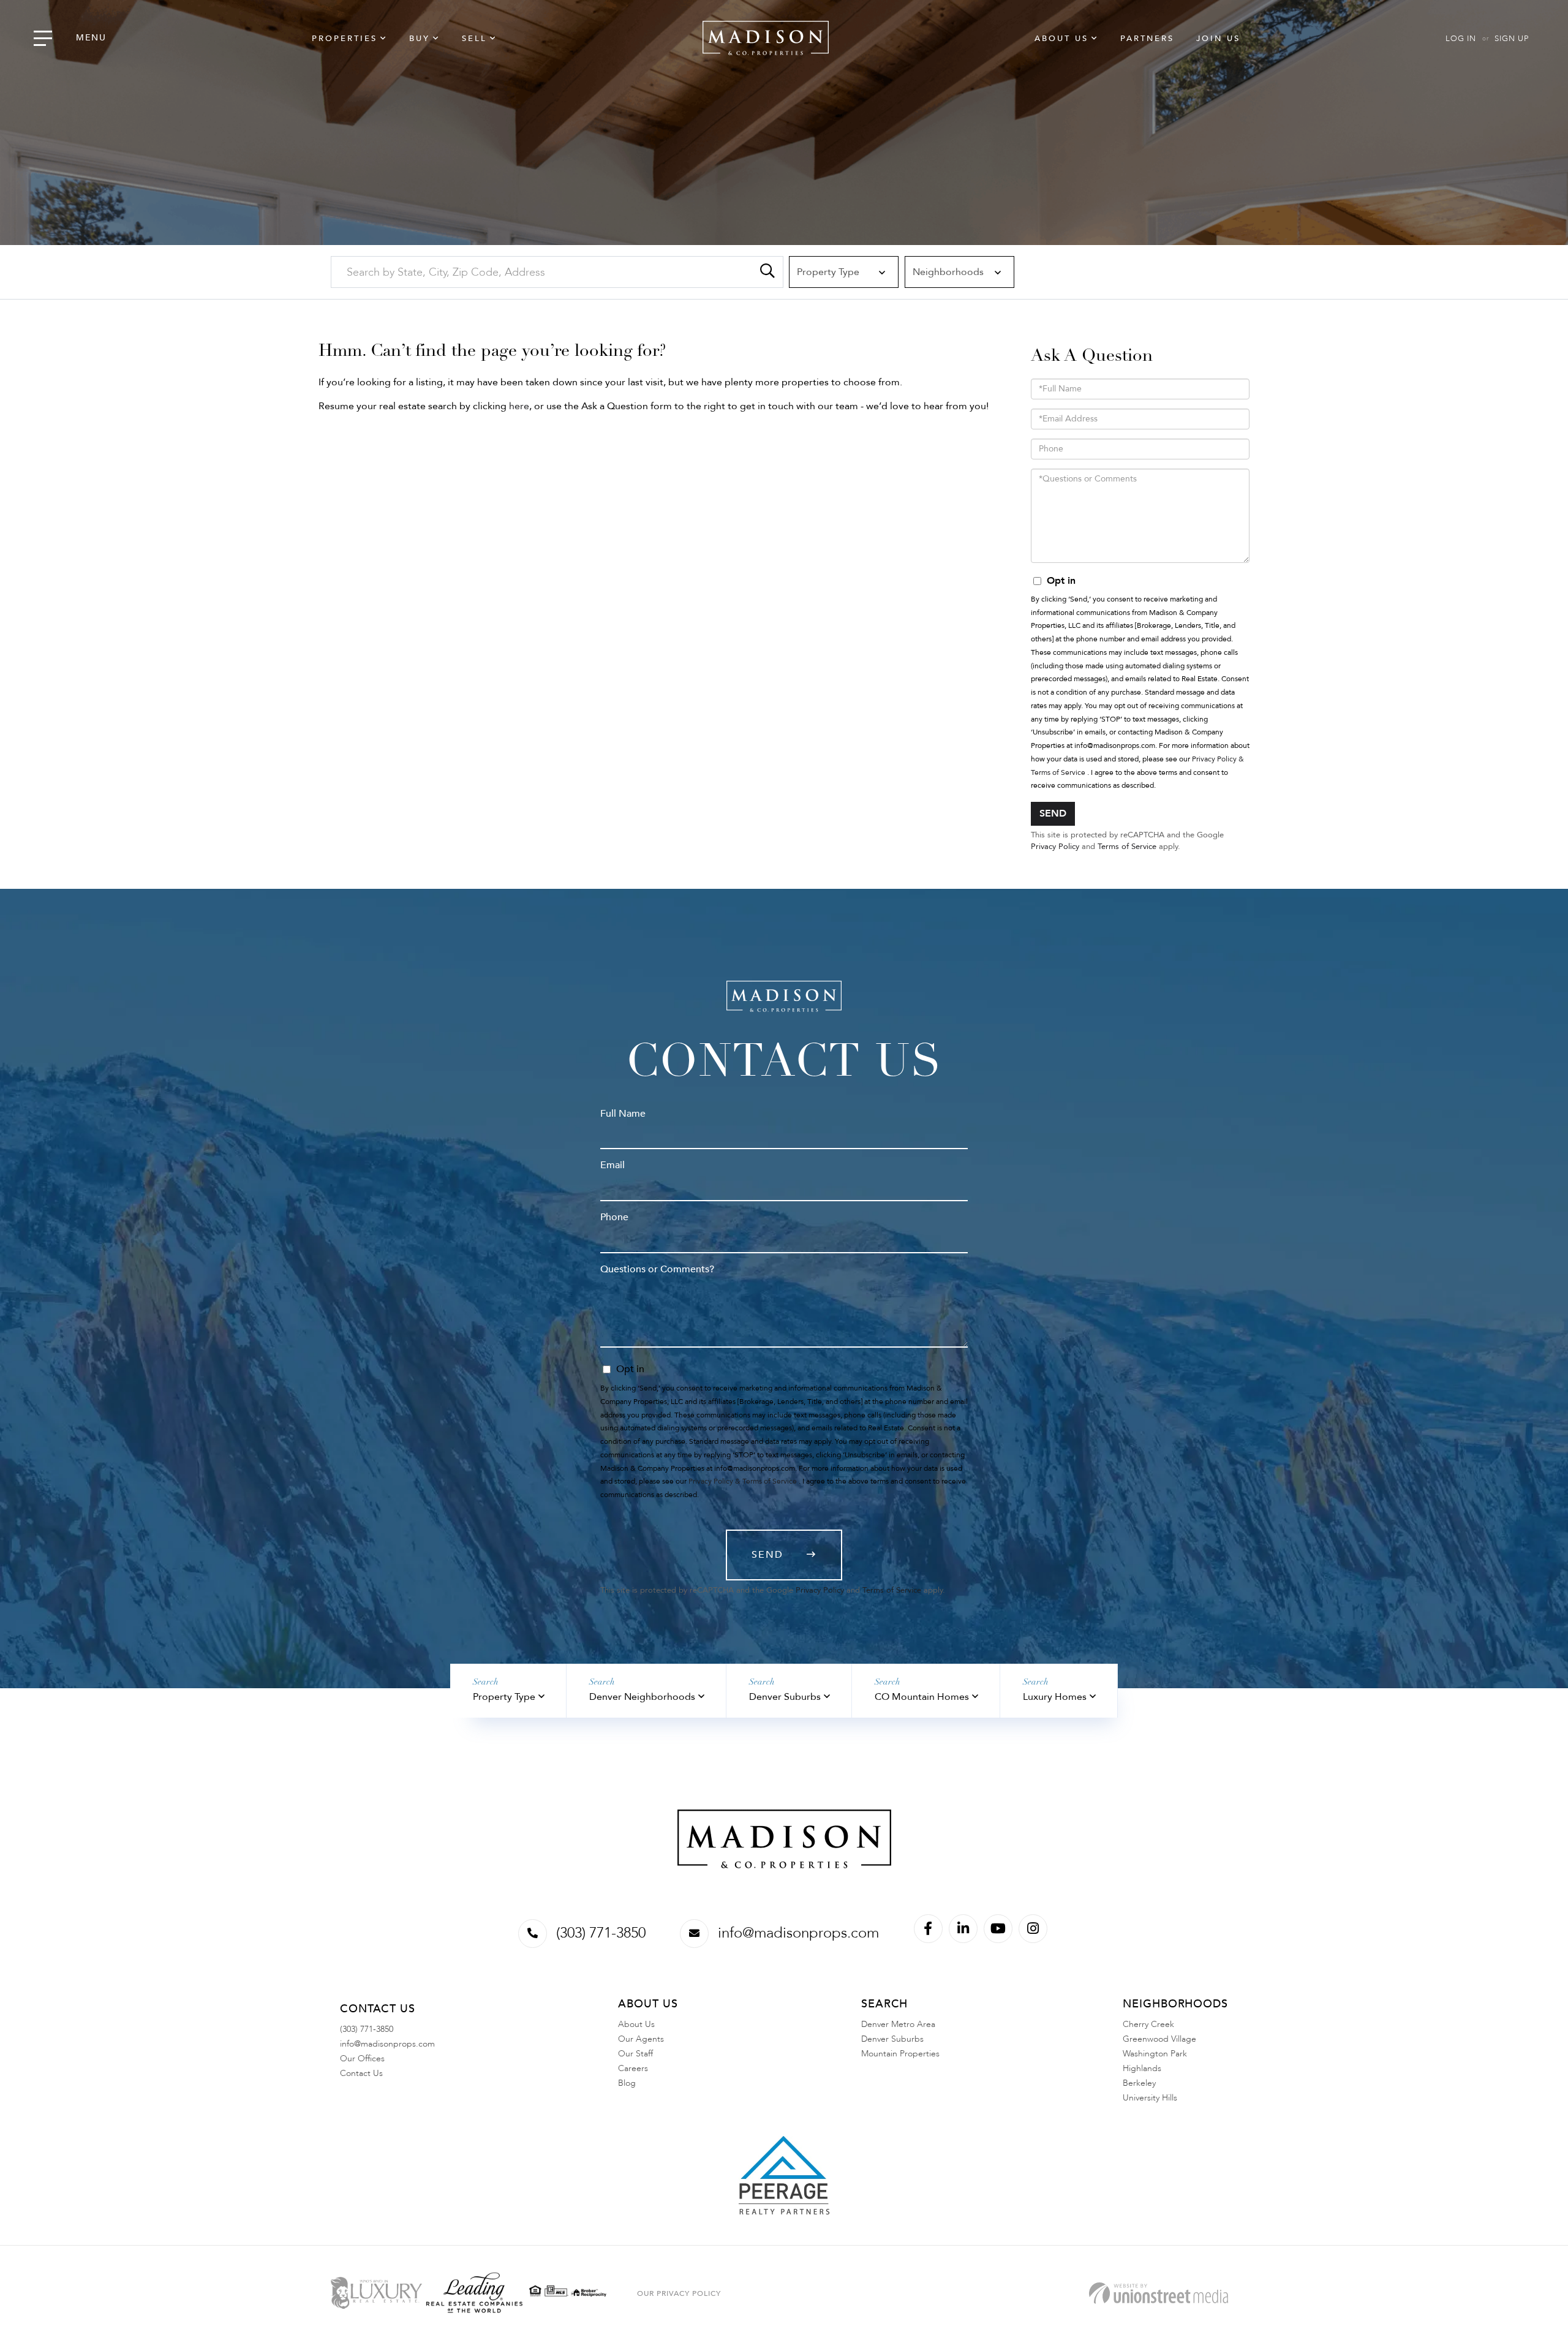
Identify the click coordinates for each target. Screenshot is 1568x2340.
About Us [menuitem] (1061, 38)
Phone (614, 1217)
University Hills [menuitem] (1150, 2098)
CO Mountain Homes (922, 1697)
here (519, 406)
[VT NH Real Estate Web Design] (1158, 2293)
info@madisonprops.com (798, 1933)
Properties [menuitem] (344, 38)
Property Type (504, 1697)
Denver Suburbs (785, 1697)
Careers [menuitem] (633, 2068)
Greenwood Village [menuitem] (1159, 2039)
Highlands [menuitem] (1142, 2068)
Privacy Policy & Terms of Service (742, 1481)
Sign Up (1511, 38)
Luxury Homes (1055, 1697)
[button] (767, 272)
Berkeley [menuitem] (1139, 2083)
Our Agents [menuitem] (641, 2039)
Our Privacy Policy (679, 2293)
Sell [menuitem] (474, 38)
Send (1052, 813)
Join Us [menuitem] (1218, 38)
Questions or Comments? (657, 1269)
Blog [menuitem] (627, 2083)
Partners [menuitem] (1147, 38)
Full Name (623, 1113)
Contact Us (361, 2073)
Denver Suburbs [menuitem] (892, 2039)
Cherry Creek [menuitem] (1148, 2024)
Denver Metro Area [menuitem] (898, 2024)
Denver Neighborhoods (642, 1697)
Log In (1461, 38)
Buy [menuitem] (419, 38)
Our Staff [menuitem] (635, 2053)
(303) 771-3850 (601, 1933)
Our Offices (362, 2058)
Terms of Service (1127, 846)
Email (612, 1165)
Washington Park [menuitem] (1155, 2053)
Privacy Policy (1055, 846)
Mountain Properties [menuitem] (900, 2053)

------------

DESCRIPTION OF THE TASK:
Leaving out the images, return the entries above exactly as they read.

REPLY TO THE EXERCISE:
Identify the click coordinates for each target. Screenshot is 1568x2340.
About Us [menuitem] (1061, 38)
Phone (614, 1217)
University Hills [menuitem] (1150, 2098)
CO Mountain Homes (922, 1697)
here (519, 406)
[VT NH Real Estate Web Design] (1158, 2293)
info@madisonprops.com (798, 1933)
Properties [menuitem] (344, 38)
Property Type (504, 1697)
Denver Suburbs (785, 1697)
Careers [menuitem] (633, 2068)
Greenwood Village [menuitem] (1159, 2039)
Highlands [menuitem] (1142, 2068)
Privacy Policy & Terms of Service (742, 1481)
Sign Up (1511, 38)
Luxury Homes (1055, 1697)
[button] (767, 272)
Berkeley [menuitem] (1139, 2083)
Our Agents [menuitem] (641, 2039)
Our Privacy Policy (679, 2293)
Sell [menuitem] (474, 38)
Send (1052, 813)
Join Us [menuitem] (1218, 38)
Questions or Comments? (657, 1269)
Blog [menuitem] (627, 2083)
Partners [menuitem] (1147, 38)
Full Name (623, 1113)
Contact Us (361, 2073)
Denver Suburbs [menuitem] (892, 2039)
Cherry Creek [menuitem] (1148, 2024)
Denver Metro Area [menuitem] (898, 2024)
Denver Neighborhoods (642, 1697)
Log In (1461, 38)
Buy [menuitem] (419, 38)
Our Staff [menuitem] (635, 2053)
(303) 771-3850 (601, 1933)
Our Offices (362, 2058)
Terms of Service (1127, 846)
Email (612, 1165)
Washington Park [menuitem] (1155, 2053)
Privacy Policy (1055, 846)
Mountain Properties [menuitem] (900, 2053)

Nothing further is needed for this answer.